Pejabat PBB Mengatakan Situasi 'Apokaliptik' di Gaza Selatan Menghalangi Bantuan
Story Code : 1100884
Pejabat tinggi bantuan kemanusiaan di PBB telah menyatakan bahwa invasi Zionis Israel di Gaza selatan telah menyebabkan kehancuran dan kehancuran yang sama besarnya dengan yang terjadi di wilayah utara, sehingga mengakibatkan kondisi "apokaliptik" dan menghilangkan semua kemungkinan upaya kemanusiaan yang efisien.
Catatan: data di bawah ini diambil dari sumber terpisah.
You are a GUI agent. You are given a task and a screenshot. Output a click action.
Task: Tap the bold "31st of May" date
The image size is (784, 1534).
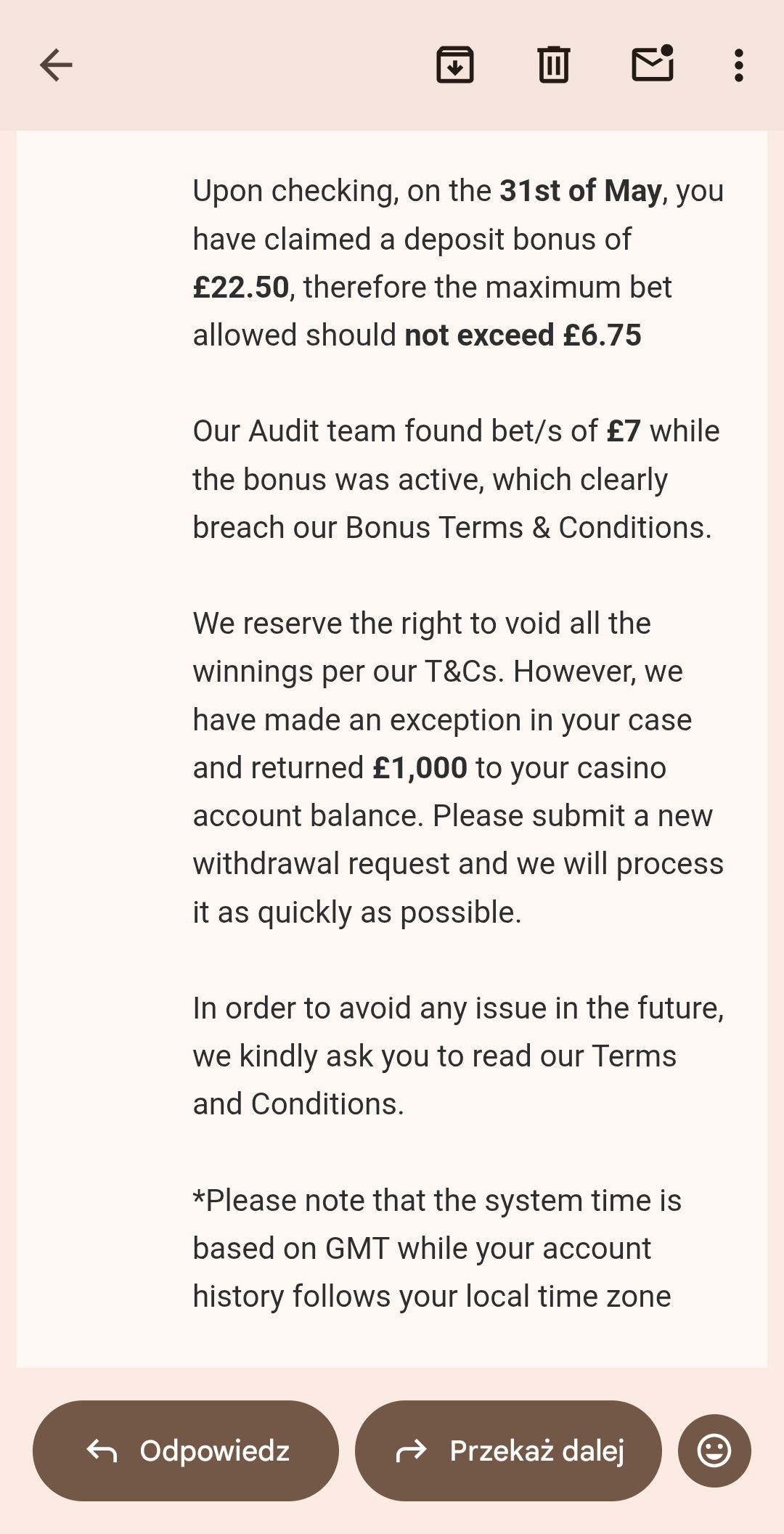pyautogui.click(x=580, y=191)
Martin Griffiths, koordinator bantuan darurat PBB, menyatakan bahwa dia mewakili seluruh komunitas bantuan internasional dalam menegaskan bahwa perang Zionis Israel yang sedang berlangsung di Gaza telah membuat pekerja bantuan kehilangan sarana yang cukup untuk membantu 2,3 juta orang di Gaza. Yang bisa mereka lakukan, menurut pejabat itu, hanyalah menyerukan penghentian segera genosida.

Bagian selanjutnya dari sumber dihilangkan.